◆ Pixel coordinate grounding data:
>>>

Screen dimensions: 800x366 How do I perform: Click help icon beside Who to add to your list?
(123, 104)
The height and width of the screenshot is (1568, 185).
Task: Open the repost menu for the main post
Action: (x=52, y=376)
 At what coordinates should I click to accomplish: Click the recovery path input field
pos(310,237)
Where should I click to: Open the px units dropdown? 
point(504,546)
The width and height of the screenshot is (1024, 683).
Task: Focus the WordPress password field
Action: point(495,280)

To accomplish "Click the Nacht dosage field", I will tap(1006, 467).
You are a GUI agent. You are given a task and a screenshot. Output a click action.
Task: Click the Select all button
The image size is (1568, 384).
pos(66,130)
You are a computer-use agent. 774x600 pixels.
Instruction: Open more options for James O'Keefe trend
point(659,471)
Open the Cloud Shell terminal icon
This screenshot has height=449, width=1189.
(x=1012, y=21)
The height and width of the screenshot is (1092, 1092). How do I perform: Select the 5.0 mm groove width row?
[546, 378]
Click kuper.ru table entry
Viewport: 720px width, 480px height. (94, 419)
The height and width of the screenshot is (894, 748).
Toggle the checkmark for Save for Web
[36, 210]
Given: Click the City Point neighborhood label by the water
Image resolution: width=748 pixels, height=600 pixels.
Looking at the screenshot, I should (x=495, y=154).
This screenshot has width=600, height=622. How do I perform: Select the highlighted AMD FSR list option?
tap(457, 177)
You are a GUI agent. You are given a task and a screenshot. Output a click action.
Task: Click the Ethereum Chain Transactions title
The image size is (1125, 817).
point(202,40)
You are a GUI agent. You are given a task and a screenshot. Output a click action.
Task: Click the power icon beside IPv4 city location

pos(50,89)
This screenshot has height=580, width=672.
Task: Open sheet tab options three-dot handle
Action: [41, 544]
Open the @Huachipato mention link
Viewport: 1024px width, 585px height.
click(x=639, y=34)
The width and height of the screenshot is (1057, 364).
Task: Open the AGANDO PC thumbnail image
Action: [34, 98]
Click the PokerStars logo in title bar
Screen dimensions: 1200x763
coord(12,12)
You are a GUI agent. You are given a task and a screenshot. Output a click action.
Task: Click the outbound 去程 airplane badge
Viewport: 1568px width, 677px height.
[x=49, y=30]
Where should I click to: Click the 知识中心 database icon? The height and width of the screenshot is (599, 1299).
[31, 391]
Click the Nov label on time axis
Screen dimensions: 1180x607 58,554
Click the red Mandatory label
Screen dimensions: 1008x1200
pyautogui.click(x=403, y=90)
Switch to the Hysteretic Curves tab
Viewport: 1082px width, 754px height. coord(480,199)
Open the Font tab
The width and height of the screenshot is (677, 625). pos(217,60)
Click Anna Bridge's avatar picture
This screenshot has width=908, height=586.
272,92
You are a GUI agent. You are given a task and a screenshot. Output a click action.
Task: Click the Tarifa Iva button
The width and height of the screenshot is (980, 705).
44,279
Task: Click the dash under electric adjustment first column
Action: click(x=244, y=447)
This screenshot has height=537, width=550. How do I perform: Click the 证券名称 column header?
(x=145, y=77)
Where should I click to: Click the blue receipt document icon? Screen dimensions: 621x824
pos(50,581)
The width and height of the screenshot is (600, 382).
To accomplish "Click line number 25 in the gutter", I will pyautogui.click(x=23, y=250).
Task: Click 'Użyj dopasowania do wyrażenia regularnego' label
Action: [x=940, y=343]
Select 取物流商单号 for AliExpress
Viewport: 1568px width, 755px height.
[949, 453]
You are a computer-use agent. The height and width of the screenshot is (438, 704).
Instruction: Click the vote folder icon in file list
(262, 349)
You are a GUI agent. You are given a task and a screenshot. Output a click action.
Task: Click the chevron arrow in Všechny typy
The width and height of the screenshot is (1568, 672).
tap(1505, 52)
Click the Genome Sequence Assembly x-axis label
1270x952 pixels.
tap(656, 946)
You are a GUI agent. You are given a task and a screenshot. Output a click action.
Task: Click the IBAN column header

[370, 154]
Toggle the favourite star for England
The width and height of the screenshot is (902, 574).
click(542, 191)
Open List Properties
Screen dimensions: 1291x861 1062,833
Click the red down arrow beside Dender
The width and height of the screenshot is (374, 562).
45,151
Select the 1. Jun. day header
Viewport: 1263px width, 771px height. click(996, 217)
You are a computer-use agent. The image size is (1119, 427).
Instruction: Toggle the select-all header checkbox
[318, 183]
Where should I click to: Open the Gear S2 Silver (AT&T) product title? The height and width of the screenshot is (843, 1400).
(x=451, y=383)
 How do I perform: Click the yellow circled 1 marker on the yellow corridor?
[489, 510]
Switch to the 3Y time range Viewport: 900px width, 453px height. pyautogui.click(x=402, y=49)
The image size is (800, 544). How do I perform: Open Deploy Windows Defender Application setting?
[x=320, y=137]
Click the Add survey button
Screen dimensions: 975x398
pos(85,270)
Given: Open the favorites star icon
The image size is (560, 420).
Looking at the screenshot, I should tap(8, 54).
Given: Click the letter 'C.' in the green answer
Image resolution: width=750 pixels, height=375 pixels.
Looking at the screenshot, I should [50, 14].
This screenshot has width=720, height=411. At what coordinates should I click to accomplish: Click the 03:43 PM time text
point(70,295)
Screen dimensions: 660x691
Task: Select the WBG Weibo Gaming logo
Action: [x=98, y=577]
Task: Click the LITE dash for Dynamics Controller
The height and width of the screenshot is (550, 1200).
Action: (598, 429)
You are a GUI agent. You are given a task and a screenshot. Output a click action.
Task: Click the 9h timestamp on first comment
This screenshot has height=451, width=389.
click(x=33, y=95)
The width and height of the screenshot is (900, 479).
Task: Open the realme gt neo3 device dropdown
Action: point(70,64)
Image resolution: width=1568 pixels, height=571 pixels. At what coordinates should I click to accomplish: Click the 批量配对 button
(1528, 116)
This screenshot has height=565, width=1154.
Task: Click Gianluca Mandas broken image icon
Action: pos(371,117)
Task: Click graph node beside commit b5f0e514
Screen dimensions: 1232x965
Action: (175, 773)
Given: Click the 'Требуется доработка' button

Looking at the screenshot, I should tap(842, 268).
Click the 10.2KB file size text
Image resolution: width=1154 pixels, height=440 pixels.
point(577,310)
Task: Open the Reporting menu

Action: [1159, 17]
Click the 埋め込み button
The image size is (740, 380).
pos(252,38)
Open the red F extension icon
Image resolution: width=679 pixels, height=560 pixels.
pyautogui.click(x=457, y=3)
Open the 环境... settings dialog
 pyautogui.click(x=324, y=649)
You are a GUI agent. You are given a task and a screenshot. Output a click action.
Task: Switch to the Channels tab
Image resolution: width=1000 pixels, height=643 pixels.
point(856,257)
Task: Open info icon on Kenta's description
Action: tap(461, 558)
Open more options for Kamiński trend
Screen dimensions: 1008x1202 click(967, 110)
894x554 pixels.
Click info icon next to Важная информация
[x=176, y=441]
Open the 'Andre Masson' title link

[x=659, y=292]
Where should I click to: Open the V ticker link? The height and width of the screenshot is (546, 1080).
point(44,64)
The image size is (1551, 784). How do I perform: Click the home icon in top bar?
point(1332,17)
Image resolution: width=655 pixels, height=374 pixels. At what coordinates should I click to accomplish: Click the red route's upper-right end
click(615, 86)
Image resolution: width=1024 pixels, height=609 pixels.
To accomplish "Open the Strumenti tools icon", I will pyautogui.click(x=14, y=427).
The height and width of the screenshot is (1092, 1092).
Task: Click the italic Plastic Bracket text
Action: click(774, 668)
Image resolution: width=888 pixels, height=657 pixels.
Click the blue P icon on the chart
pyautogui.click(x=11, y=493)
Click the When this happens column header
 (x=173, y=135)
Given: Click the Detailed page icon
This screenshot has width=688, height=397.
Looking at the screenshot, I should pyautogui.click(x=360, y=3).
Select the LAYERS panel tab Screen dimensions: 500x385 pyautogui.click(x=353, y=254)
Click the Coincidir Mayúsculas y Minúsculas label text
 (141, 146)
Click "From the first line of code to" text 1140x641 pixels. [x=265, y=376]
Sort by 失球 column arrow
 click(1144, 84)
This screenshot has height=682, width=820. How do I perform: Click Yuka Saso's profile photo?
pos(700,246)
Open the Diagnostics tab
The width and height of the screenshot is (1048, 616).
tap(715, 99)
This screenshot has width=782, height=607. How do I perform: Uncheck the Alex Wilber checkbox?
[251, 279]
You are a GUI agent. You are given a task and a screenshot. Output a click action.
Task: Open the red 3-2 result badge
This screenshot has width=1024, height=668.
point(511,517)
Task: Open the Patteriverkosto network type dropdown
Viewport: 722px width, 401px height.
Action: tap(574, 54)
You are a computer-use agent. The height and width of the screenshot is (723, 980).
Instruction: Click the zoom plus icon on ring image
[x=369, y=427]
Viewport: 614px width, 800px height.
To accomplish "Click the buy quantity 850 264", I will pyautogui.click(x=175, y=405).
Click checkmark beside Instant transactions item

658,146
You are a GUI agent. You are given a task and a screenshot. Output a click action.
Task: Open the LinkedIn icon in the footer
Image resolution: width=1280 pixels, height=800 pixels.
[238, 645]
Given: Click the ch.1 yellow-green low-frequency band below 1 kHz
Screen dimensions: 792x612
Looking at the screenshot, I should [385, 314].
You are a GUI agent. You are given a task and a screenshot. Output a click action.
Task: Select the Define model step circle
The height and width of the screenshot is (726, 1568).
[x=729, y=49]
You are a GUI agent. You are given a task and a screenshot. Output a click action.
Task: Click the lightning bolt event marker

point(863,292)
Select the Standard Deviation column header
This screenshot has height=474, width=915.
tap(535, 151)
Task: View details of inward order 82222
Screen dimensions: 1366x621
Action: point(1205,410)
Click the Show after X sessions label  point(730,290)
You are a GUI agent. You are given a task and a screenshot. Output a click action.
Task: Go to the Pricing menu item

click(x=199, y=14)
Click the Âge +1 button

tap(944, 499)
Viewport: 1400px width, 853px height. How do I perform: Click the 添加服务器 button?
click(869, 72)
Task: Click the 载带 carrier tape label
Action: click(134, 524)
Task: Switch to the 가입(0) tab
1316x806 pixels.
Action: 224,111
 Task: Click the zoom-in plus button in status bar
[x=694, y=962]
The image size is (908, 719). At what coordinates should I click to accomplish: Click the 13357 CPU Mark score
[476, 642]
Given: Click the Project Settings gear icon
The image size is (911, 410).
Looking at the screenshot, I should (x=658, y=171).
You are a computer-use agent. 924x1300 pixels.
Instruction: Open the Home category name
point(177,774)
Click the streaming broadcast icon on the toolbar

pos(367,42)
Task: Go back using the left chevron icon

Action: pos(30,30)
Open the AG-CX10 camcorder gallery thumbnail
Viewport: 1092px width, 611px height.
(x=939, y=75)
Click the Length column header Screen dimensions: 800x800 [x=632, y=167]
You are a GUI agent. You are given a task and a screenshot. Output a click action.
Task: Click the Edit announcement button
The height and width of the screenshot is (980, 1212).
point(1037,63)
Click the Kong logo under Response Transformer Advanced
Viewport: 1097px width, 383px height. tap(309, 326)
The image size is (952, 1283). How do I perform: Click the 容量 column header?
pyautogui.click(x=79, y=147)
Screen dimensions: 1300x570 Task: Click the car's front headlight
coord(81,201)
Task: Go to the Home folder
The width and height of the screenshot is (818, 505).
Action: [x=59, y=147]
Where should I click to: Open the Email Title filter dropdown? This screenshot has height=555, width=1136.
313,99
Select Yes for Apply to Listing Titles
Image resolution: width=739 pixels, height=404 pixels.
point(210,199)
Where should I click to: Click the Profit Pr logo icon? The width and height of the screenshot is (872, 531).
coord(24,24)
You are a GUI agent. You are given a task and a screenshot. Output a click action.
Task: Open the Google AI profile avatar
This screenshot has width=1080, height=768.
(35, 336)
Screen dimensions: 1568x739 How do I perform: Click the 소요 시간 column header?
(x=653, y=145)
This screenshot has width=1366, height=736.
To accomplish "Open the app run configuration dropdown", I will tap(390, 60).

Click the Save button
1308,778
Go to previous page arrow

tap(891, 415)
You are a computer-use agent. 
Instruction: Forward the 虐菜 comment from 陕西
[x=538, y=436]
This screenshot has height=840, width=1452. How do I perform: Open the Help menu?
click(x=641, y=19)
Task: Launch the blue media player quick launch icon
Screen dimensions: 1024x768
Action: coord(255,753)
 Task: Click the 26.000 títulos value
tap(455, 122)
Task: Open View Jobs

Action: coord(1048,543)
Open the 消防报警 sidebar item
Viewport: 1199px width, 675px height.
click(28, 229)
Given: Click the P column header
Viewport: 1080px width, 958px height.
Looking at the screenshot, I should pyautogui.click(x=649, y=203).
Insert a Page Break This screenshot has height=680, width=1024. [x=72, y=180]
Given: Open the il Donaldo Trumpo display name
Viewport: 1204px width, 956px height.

<<<

Scanning the data above, copy out every line where "computer" is found.

You are a computer-use agent. 774x600 pixels.
You are a computer-use agent. The height and width of the screenshot is (438, 704).
You are a computer-use agent. The image size is (1119, 427).
You are a computer-use agent. The height and width of the screenshot is (723, 980).
You are a computer-use agent. 924x1300 pixels.
You are a computer-use agent. 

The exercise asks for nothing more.